ALBANY, New York (AP) — On death row, last meals tend to be high in calories and heavy on meat.
French fries, soda, ice cream, hamburgers, chicken, steak and pie are commonly requested items among inmates imminently facing execution, according to Cornell University researchers who studied 193 last meal requests in the United States.
The final meals of condemned prisoners are an enduring, if morbid, source of fascination — whether those convicted of the most heinous crimes opted for a final lobster dinner or canned spaghetti. Requests vary greatly, but the Cornell researchers found some general trends in a quirky bit of research analyzing last meal orders.
No surprise: Many last meal requests are tasty but unhealthy. More than two-thirds of the condemned ordered fried foods, mostly french fries, and they ordered dessert at about the same rate. Inmates were five times more likely to request soda than milk.
The average meal request came in at an estimated 2,756 calories, more than a typical grown man needs in a whole day. Researchers estimated that four of the meal requests tallied more than 7,200 calories, including a request for 12 pieces of fried chicken, two buttered rolls, mashed potatoes with brown gravy, two sodas and a pint each of strawberry and vanilla ice cream.
Comfort foods were popular among the condemned. More than a third asked for the most popular meat, chicken, followed by hamburger (24 percent) and steak (22 percent). Four percent requested fast-food takeout from chains like McDonald's, Wendy's or KFC.
Fruits and vegetables were much less popular, though more than a quarter requested a salad.
Lead researcher Brian Wansink, who directs the Food and Brand Lab at Cornell University in Ithaca, New York, said the popularity of comfort foods and name-brand products like Coca-Cola could reflect people trying to deal with extremely high stress by surrounding themselves with familiar food.
"In some ways, this might be a way to bring the level of stress and negative excitement down to something that's something a little bit more manageable," Wansink said. "You don't find people going for Neapolitan ice cream or for Chunky Monkey or Chubby Hubby. They go for chocolate; they go for vanilla."
Researchers said it's also possible that some of patterns, like the paucity of vegetarian meals, could reflect the socio-economic backgrounds of people on death row.
Researchers looked at 247 people executed in the United States from 2002 through 2006. All but two were men, and the average age at the time of execution was 43. They focused on 193 meals after excluding 51 inmates who did not choose a last meal, and three more who had a meal under 200 calories, including a person who requested a single pitted olive.

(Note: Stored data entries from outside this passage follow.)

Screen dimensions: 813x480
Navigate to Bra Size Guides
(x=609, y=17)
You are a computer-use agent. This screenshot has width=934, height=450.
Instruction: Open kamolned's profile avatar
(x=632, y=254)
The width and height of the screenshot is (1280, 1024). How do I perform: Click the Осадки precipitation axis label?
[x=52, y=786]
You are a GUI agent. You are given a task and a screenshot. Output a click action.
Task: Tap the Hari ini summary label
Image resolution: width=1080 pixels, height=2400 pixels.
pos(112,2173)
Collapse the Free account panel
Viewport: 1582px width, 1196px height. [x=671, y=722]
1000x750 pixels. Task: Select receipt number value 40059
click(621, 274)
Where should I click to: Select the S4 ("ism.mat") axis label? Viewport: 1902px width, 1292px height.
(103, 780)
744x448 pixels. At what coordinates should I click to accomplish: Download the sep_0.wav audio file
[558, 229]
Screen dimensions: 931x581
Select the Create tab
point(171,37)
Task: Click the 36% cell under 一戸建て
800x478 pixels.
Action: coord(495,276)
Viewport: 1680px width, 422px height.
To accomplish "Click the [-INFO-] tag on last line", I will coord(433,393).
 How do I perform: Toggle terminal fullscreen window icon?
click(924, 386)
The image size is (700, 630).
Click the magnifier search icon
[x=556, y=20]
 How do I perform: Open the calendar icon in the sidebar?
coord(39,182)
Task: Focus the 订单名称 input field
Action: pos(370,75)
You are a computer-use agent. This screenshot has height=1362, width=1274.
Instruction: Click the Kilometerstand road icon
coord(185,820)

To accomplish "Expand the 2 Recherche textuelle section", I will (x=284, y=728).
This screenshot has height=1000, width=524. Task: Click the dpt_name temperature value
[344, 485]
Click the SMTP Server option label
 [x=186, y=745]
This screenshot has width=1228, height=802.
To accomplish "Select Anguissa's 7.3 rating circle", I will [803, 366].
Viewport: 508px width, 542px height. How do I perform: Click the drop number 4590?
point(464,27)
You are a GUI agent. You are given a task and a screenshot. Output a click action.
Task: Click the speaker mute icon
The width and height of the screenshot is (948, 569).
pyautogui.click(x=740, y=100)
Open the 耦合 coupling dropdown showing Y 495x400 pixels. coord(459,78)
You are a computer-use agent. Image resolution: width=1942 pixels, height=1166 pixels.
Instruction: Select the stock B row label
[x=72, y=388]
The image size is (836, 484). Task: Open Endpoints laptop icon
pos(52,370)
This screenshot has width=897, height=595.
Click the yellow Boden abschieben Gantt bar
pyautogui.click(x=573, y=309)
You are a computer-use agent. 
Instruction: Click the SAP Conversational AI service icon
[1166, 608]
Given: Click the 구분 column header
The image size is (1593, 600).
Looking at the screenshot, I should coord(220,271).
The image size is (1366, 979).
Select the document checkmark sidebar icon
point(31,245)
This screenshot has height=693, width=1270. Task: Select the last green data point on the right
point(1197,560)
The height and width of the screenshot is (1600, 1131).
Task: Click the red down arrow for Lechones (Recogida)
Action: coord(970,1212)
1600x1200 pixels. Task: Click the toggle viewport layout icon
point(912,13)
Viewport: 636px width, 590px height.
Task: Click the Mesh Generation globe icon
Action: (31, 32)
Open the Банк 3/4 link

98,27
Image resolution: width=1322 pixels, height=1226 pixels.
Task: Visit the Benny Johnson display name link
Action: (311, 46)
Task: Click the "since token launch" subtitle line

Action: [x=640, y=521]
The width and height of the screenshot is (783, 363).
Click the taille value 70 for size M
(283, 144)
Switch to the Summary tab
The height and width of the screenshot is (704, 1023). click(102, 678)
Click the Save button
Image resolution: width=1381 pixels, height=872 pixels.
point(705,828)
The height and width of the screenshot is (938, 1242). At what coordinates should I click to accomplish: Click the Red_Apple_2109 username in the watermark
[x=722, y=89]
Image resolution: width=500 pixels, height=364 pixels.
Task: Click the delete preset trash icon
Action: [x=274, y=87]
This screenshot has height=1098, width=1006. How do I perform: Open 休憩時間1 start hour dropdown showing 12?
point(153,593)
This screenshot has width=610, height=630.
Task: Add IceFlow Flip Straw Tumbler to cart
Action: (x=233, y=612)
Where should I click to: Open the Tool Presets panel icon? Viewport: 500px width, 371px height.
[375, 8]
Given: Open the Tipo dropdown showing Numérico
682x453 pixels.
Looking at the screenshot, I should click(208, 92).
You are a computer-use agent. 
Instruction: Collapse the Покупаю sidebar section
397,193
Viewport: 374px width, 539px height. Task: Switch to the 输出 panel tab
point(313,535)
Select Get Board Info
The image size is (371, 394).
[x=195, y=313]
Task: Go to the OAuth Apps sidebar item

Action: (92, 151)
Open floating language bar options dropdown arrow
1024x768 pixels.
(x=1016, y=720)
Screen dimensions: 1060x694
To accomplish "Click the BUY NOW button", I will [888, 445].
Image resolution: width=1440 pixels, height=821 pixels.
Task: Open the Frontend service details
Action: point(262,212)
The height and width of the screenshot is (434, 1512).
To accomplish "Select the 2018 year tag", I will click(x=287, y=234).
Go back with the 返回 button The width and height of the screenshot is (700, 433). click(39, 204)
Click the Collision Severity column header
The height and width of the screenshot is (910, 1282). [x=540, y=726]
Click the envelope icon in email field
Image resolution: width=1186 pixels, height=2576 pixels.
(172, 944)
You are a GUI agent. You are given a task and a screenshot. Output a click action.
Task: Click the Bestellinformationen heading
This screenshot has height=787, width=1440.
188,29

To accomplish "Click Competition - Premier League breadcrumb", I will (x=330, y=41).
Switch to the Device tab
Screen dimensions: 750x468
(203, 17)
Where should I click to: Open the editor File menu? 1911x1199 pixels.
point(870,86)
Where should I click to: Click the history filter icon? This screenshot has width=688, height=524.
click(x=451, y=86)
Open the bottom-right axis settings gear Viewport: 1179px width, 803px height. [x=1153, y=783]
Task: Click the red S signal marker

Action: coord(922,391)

Wansink cautions they are not aware of what the inmates actually ate, only what they requested. Researchers noted that meal requests usually must fall within a budget, and no alcohol is allowed.
Texas, one of the states included in the study, stopped the practice of giving special final meals last year after an extensive request from a man being executed for his role in a notorious hate-crime dragging death.
The study was posted online this week in the journal Appetite.